EXERCISES TO COMPLETE:
A - Print the section of the Corymbia peltata passage below that begins at the words "Corymbia peltata, commonly" and stops after "shortened spherical fruit.".
B - Continue the Corymbia peltata passage below from where it stops.

PASSAGE SHOWN:
------------------------
Corymbia peltata, commonly known as yellowjacket or rustyjacket, is a species of small to medium-sized tree that is endemic to Queensland. It has rough, tessellated bark on the trunk and larger branches, smooth yellowish bark above, a crown of mostly juvenile egg-shaped to round leaves, flower buds in groups of seven, white flowers and barrel-shaped, urn-shaped or shortened spherical fruit.

==Description==
Corymbia peltata is a tree that typically grows to a height of 10 m, rarely to 20 m and forms a lignotuber. It has rough, tessellated or flaky bark on the trunk and larger branches, smooth yellowish bark above. Young plants and coppice regrowth have more or less round to egg-shaped or elliptical leaves that are 80-210 mm long, 60-120 mm wide with a rough surface and petiolate. The leaves in the crown of the tree are almost all juvenile leaves that are usually arranged in opposite pairs, the same shade of dull green on both sides, more or less round to egg-shaped or elliptical, 60-135 mm long and 35-110 mm wide on a petiole 10-26 mm long. The flower buds are arranged the ends of branchlets on branched peduncles 8-32 mm long, each branch with seven more or less sessile buds. Mature buds are oval, 6-7 mm long and 4-5 mm wide with an operculum that is rounded with a central knob or conical. The flowers are white and the fruit is a barrel-shaped, urn-shaped or shortened spherical capsule 7-14 mm long and 8-12 mm wide with the valves enclosed in the fruit.
------------------------
SUPPLIED ENTRIES:
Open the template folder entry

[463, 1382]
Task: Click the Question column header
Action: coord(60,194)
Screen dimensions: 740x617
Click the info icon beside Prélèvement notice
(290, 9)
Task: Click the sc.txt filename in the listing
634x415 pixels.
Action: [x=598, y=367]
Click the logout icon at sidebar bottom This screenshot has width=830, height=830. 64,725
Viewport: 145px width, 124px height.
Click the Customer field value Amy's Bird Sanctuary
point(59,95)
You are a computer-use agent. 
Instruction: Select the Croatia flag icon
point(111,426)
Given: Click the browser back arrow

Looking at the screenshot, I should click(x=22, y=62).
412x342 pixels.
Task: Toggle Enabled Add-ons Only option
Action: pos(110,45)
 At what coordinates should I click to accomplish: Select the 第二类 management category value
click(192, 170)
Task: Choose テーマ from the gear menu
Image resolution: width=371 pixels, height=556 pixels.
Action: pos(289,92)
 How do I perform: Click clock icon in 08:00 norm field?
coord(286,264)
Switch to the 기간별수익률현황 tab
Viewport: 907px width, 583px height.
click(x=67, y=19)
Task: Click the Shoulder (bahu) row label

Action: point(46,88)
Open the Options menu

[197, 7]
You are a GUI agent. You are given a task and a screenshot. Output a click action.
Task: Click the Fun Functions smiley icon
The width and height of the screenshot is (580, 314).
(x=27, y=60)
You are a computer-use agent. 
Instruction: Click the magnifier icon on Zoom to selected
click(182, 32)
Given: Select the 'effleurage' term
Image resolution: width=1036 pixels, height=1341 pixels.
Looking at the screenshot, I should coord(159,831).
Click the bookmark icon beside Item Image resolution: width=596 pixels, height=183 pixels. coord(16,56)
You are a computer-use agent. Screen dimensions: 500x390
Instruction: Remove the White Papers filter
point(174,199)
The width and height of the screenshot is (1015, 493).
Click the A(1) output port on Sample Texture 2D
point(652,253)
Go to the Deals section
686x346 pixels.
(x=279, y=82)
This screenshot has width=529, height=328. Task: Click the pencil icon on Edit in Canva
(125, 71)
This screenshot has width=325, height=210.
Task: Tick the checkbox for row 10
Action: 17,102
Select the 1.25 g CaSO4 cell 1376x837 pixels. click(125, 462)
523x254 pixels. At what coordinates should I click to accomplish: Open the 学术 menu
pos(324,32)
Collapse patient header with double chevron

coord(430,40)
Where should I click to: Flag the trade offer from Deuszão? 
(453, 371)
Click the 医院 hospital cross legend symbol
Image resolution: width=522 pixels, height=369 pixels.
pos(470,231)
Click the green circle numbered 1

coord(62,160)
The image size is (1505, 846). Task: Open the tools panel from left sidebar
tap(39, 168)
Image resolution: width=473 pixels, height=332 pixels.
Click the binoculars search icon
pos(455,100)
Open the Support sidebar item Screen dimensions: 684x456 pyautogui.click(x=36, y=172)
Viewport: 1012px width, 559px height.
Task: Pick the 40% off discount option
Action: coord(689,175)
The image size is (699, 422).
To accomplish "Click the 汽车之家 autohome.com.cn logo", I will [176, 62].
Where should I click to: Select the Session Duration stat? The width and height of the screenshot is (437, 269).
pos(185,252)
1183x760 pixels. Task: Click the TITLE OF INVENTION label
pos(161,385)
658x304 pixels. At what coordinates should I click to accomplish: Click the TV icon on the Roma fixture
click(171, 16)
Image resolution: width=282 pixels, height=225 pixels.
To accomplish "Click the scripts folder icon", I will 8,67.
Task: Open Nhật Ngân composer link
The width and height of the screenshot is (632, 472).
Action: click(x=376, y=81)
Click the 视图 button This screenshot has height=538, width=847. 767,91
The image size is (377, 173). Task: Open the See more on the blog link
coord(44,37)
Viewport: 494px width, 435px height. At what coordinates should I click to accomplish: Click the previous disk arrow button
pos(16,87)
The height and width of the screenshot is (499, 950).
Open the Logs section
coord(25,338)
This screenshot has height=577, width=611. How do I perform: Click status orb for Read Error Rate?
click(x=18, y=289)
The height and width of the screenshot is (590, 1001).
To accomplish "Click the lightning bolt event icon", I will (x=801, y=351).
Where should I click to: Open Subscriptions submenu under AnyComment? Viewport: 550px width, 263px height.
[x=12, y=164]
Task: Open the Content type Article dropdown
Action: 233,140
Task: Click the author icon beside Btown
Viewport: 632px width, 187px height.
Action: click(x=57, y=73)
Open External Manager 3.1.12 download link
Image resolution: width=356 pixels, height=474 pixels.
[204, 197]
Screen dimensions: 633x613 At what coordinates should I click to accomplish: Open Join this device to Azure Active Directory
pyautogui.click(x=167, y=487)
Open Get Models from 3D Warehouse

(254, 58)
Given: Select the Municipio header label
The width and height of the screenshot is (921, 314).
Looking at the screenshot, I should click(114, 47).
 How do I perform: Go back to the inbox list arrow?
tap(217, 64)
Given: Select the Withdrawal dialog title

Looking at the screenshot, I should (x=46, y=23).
------------------------
TASK RESPONSES:
A -
Corymbia peltata, commonly known as yellowjacket or rustyjacket, is a species of small to medium-sized tree that is endemic to Queensland. It has rough, tessellated bark on the trunk and larger branches, smooth yellowish bark above, a crown of mostly juvenile egg-shaped to round leaves, flower buds in groups of seven, white flowers and barrel-shaped, urn-shaped or shortened spherical fruit.

B -
==Taxonomy and naming==
This eucalypt was first formally described in 1867 by George Bentham who gave it the name Eucalyptus peltata and published the description in Flora Australiensis. In 1995 Ken Hill and Lawrie Johnson changed the name to Corymbia peltata. The specific epithet (peltata) is from the Latin word peltatus meaning peltate, referring to the attachment of the petiole to the leaf blade.

==Distribution and habitat==
Corymbia peltata grows in tropical woodland and forest in northern Queensland, from the Newcastle Range near Georgetown to the Hervey Range near Townsville and the Burra Range near Hughenden.

==Conservation status==
Yellowjacket is listed as of "least concern" under the Queensland Government Nature Conservation Act 1992.